▶ [How to complete this task]:
Please keep to the lines below from the one with "The width and height of the screenshot is (2323, 1080)." through the one with "Click the Shoe", and restate them word for word, ends included.

▶ [Input records]:
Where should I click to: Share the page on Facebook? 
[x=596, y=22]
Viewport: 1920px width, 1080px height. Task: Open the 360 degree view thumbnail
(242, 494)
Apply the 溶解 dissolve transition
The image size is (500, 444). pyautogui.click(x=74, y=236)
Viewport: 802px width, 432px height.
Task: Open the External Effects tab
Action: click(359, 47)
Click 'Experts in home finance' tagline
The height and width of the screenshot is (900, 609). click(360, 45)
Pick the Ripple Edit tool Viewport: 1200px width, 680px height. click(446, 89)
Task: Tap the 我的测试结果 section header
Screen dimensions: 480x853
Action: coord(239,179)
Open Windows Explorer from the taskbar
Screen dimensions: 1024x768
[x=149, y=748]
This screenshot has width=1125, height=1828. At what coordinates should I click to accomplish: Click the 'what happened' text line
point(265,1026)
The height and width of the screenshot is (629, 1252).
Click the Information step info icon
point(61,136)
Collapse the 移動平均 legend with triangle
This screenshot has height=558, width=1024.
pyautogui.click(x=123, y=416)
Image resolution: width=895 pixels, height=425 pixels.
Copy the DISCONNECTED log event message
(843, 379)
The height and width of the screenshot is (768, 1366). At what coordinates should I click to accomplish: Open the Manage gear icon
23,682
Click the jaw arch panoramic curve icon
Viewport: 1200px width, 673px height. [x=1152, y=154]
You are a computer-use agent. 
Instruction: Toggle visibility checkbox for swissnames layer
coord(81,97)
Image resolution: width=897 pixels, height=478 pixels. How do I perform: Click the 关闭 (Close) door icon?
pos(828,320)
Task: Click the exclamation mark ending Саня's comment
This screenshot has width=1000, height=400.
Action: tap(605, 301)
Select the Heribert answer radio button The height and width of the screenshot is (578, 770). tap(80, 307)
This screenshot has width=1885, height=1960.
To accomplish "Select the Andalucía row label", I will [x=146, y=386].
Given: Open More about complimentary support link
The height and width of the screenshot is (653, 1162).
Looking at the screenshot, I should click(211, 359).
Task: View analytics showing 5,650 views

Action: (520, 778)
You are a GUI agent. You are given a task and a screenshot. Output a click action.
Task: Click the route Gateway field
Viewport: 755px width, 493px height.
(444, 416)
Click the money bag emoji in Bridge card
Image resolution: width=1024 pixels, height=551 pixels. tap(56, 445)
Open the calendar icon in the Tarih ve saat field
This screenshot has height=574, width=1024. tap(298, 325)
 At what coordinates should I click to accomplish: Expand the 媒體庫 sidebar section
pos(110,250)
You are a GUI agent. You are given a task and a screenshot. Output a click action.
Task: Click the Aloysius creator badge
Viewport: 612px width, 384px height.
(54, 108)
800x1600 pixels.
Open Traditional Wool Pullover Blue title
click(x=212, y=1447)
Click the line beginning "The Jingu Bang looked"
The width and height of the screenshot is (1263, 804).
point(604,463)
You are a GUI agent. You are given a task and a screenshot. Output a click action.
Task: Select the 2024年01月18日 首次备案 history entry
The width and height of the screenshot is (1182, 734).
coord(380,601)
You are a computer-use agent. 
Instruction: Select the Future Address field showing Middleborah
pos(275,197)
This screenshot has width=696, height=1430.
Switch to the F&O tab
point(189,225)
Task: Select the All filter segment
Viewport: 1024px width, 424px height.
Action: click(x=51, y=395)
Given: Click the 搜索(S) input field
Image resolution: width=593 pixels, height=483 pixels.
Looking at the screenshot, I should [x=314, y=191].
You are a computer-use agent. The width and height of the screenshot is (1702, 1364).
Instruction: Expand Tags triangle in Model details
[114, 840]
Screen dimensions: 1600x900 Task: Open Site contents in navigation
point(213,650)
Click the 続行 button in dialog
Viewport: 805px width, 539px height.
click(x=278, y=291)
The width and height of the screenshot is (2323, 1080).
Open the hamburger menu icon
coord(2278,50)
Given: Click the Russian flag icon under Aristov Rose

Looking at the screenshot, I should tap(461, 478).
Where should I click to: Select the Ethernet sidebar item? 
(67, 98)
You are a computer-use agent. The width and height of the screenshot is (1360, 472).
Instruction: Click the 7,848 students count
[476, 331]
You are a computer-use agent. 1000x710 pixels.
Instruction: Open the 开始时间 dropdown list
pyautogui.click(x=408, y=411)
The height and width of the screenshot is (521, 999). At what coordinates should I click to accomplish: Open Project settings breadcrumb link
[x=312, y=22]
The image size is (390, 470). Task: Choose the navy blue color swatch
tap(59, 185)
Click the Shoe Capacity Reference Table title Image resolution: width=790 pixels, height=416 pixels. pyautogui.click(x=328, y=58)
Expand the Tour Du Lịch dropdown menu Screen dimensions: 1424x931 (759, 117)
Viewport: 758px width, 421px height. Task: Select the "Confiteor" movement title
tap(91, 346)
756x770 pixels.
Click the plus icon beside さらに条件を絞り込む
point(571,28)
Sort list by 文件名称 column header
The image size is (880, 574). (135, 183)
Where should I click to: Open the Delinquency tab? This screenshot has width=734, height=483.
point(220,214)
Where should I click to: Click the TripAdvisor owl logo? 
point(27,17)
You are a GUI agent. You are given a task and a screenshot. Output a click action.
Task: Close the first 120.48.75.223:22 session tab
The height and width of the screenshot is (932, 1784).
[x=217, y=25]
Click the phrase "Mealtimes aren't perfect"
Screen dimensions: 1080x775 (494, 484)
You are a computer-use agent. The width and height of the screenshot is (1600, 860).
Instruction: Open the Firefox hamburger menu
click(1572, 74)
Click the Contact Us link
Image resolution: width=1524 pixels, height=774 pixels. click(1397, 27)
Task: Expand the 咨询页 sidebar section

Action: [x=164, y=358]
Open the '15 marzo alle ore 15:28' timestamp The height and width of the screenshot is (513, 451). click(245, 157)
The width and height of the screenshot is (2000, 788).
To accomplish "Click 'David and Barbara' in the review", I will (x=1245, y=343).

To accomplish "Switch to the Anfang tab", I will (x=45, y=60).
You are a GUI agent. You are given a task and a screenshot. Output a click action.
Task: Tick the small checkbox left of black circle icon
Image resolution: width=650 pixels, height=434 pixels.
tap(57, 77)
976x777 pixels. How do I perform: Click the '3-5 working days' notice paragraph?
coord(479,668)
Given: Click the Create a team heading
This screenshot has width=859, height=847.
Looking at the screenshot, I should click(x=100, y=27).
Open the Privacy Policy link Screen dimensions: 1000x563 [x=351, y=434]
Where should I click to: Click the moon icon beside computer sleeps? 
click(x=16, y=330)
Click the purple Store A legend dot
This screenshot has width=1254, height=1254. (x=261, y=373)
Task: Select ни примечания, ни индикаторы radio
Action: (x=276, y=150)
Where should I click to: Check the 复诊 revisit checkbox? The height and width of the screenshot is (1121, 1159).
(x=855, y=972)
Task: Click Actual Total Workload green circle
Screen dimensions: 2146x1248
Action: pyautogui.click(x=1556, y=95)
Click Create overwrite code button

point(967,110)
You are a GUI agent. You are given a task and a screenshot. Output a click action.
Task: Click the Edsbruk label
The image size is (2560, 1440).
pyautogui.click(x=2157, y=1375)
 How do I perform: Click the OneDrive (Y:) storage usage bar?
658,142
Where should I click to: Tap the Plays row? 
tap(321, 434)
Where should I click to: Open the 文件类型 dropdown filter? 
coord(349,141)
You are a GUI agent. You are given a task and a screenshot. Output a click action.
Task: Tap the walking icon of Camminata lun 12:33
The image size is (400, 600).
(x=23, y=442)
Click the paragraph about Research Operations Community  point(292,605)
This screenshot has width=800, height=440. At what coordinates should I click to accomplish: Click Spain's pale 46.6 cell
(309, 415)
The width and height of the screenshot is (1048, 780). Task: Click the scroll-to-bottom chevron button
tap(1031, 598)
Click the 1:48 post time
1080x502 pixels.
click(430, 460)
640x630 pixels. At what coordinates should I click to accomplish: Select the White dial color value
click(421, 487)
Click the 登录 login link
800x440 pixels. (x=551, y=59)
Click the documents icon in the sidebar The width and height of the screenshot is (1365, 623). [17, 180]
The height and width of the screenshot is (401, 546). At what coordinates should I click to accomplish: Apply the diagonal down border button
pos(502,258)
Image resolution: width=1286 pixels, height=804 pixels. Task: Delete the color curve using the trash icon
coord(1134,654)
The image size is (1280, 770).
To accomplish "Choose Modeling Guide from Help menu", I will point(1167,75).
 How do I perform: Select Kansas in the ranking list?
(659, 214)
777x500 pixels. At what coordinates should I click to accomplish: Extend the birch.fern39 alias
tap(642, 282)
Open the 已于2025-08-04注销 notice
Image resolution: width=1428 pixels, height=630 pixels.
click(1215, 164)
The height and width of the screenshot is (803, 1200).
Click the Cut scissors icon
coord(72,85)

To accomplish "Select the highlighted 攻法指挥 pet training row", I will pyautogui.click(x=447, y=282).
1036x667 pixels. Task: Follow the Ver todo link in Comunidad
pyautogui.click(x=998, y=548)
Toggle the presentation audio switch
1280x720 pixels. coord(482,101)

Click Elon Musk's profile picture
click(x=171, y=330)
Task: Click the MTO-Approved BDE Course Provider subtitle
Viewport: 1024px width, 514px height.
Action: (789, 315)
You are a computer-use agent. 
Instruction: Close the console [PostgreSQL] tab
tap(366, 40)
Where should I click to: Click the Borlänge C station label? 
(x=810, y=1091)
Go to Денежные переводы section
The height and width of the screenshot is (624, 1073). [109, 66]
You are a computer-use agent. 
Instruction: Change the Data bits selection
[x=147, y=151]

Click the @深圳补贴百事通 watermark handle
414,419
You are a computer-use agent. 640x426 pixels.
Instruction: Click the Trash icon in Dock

▶ [Solution to this problem]:
The width and height of the screenshot is (2323, 1080).
Open the hamburger menu icon
coord(2278,50)
Given: Click the Russian flag icon under Aristov Rose

Looking at the screenshot, I should tap(461, 478).
Where should I click to: Select the Ethernet sidebar item? 
(67, 98)
You are a computer-use agent. The width and height of the screenshot is (1360, 472).
Instruction: Click the 7,848 students count
[476, 331]
You are a computer-use agent. 1000x710 pixels.
Instruction: Open the 开始时间 dropdown list
pyautogui.click(x=408, y=411)
The height and width of the screenshot is (521, 999). At what coordinates should I click to accomplish: Open Project settings breadcrumb link
[x=312, y=22]
The image size is (390, 470). Task: Choose the navy blue color swatch
tap(59, 185)
Click the Shoe Capacity Reference Table title Image resolution: width=790 pixels, height=416 pixels. pyautogui.click(x=328, y=58)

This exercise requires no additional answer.